Assistant US Attorney Mark Williams said security camera footage and location data from Rinderknecht's cellphone established that he was the only person in the vicinity of the January 1 fire when it erupted. He added that investigators ruled out all non-arson ignition sources, including fireworks.

"The evidence will show that the defendant lit this fire on January 1 and that he did so on purpose, and the evidence will show that the fire that the defendant started on January 1 was the same fire that caused all of that destruction on January 7," Williams told jurors in a downtown Los Angeles courtroom.

Defence attorney Steve Haney said Rinderknecht witnessed the January 1 fire erupt from the vantage point of a hill he had climbed to watch a New Year's fireworks display after dropping off his last Uber passenger for the night. And Rinderknecht had in fact tried to alert authorities when saw it, Haney said.

Haney played a recording of the emergency 911 call that Rinderknecht placed to report the fire, after poor cellular reception thwarted several previous attempts to make the call.

"That's not the voice and actions of a man who started a fire. It's the voice and actions of a man who tried to stop a fire," Haney said.
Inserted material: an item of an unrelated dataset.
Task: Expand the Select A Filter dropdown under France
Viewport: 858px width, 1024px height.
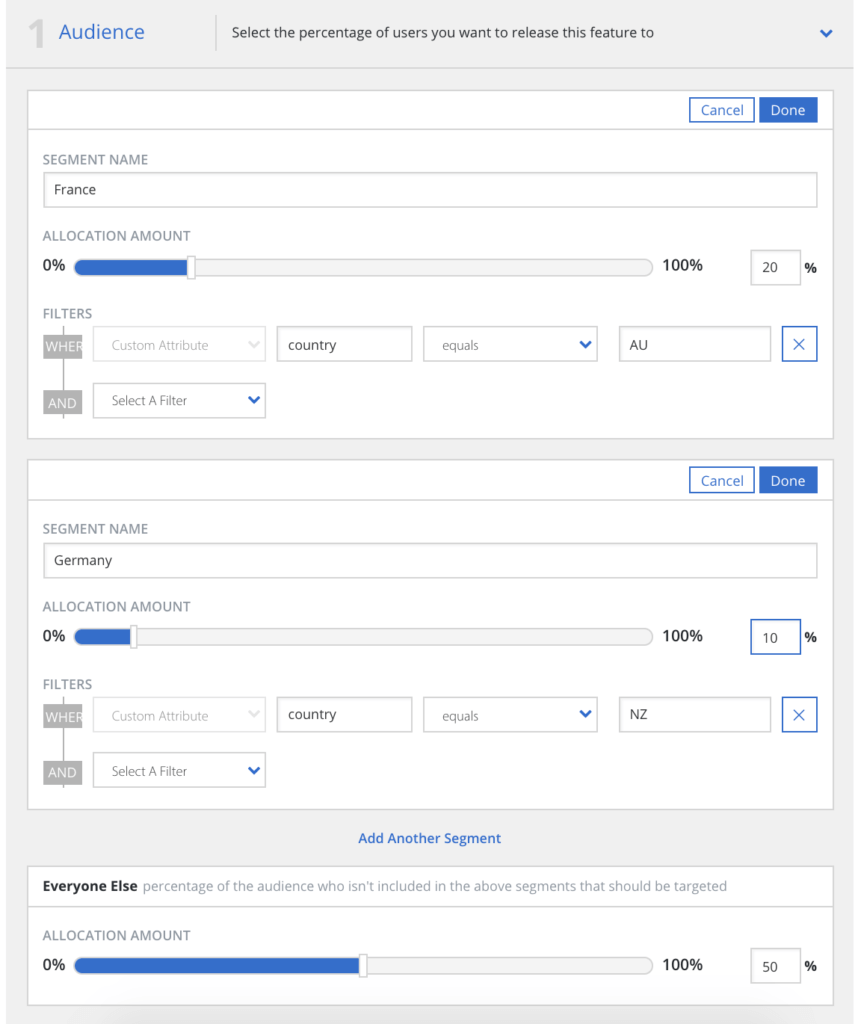Action: point(179,400)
Haney also asserted that prosecutors lacked physical evidence linking Rinderknecht to arson, or any electronic or digital records showing an intent to start a fire.

ONE FIRE OR TWO?

The case hinges in part on whether the January 1 blaze, originally named the Lachman Fire, and the disastrous Palisades Fire six days later are actually the same fire.

Los Angeles firefighters believed they had swiftly extinguished the Lachman Fire, which began near a hiking trail in Topanga State Park, a unit of the Santa Monica Mountains National Recreation Area.

But after smouldering undetected in a phenomenon experts call a "holding fire," the blaze erupted again on January 7, close to the same spot, and grew swiftly into the devastating Palisades Fire, federal investigators say.

Fanned by hurricane-force Santa Ana winds, the flames scorched 9300ha and incinerated some 6000 structures. Property losses were estimated at $US150 billion ($NZ258 billion).

The Palisades Fire coincided with another catastrophic wildfire northeast of Los Angeles known as the Eaton Fire, which killed 19 people and ravaged the community of Altadena.

Haney, the defence attorney, said testimony would show that the Palisades Fire was originally treated as an act of arson separate from the Lachman Fire, and that investigators only abandoned their two-fire theory in favour of a single-fire explanation eight months into their inquiry.

Ultimately, Haney said, evidence will show that fireworks triggered the Lachman Fire, and that the Palisades Fire was the work of unidentified arsonists, "not Jonathan."

Moreover, he said, authorities initially failed to secure the Lachman site as a crime scene, thus compromising the integrity of any findings implicating his client.

ANGER AND CHATGPT

In seeking to establish a motive for arson, prosecutors have painted Rinderknecht as a malcontent whose life "started to deteriorate" after a romantic breakup in 2024 that left him lonely and withdrawn.

Williams said Rinderknecht became angry towards society - and the wealthy in particular - as the cause of all of his troubles.

An examination of the defendant's digital profile showed he turned often to the AI app ChatGPT to express his resentments, the prosecutor said.

On one occasion, Williams said Rinderknecht directed ChatGPT to create a image of thousands of people trying to escape a forest fire while a group of rich people laughed and danced from a safe position behind a gate marked with a dollar sign.